By Stephen Burton | Featuring Dr. Michael Cohen, Director of City People
We have all experienced that sudden, unexpected moment of wonder while going about our daily routine. Perhaps it was a splash of colour in a grey alleyway, a busker playing a haunting melody in a train station, or a sculpture that made you stop and look at a familiar view in a completely new way.
These aren’t just “nice-to-have” embellishments. According to Dr. Michael Cohen, Director of City People, these artistic interventions are the fundamental building blocks of how we remember and feel safe in our cities.
In this episode of The Placemakers, I spoke with Michael about his journey from international performing artist to a leader in cultural placemaking. We explore why the most successful public spaces are those that prioritise human memory and emotional connection over mere physical objects.
🎧 Listen to the Episode
We discuss the power of temporary activations and how to authentically engage communities in the design process.
📄 Accessibility & Reference
Prefer to read?
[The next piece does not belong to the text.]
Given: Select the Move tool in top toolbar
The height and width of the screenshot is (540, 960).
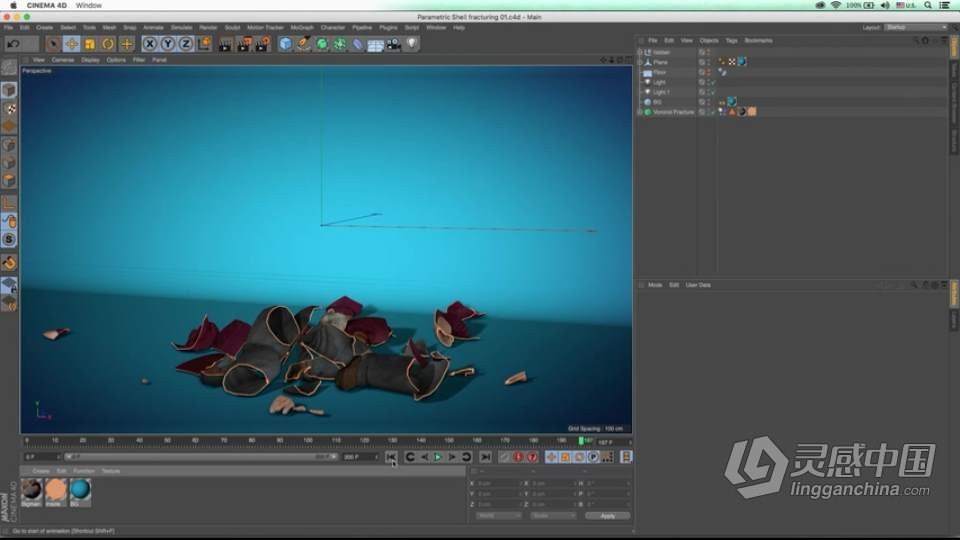Looking at the screenshot, I should tap(72, 44).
Download the full word-for-word transcript of this interview.
For Michael Cohen, the most important ingredient for a successful public place is memory. While design and the built environment have a huge impact, it is how we build feelings about a place that truly matters.
“Memory is where we hold feelings; memory is where we change our associations,” Michael explains.
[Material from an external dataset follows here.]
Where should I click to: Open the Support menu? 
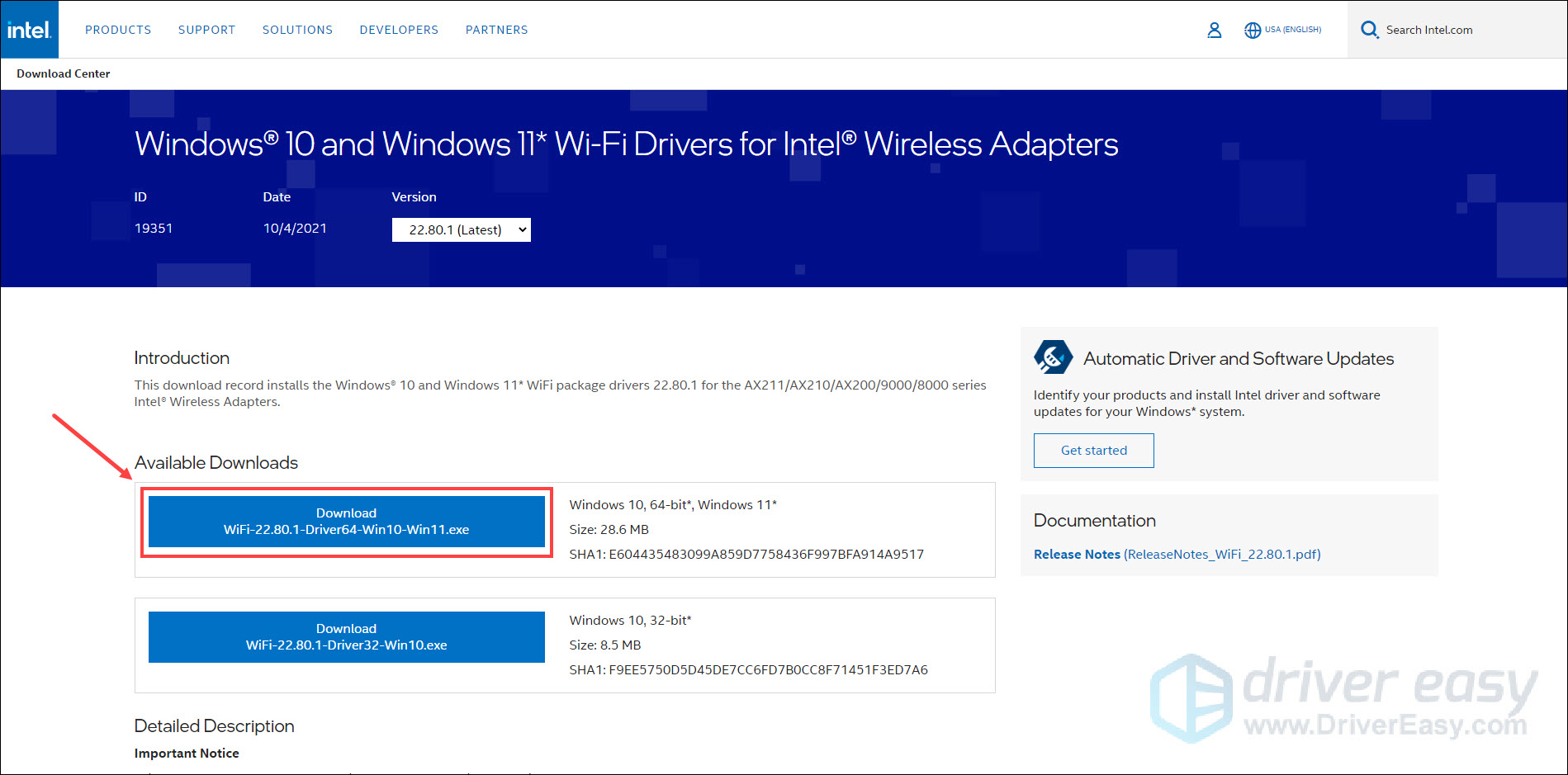(206, 30)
By introducing art into the everyday environment, we create “person-to-person” experiences. Whether it is a large-scale mural or a subtle piece of public art in a metro station, the viewer is essentially engaging with the mind of the person who made it. This connection turns a sterile transit hub into a place of personal interaction and emotional resonance.
One of the most profound insights from our conversation was the link between art and public safety. Michael shared a project in Blacktown where Transport for NSW sought to change the feel of transport hubs where women and gender-diverse people often felt unsafe.
The research was clear: people feel safer when they are around arts-driven experiences. “When we feel like some effort has been made in the aesthetics of a place… we feel safer,” Michael notes. This perception of safety is often rated higher than traditional measures like increased lighting.
This shift in perspective is crucial for urban designers. It moves art from a “luxury” to a functional necessity for creating inclusive, successful, and high-footfall environments.
Michael is a fierce advocate for deep, authentic community engagement. He warns that participants can easily “sniff out” a tick-box process where engagement is treated as a phase to be completed and then forgotten.
He shares the story of the “Big Voices Committee” a group of children who helped design new children’s hospitals in Sydney. By bringing kids into the strategy phase to meet with architects and project leads, the team ensured the outcomes reflected the actual users’ needs.
“You actually have to take some pretty big shifts in your own perspective to try to think about users,” Michael says. Whether it is designing for children or working with First Nations communities to reclaim colonial icons through art, the goal is to create “cultural safety” a sense that this place belongs to them.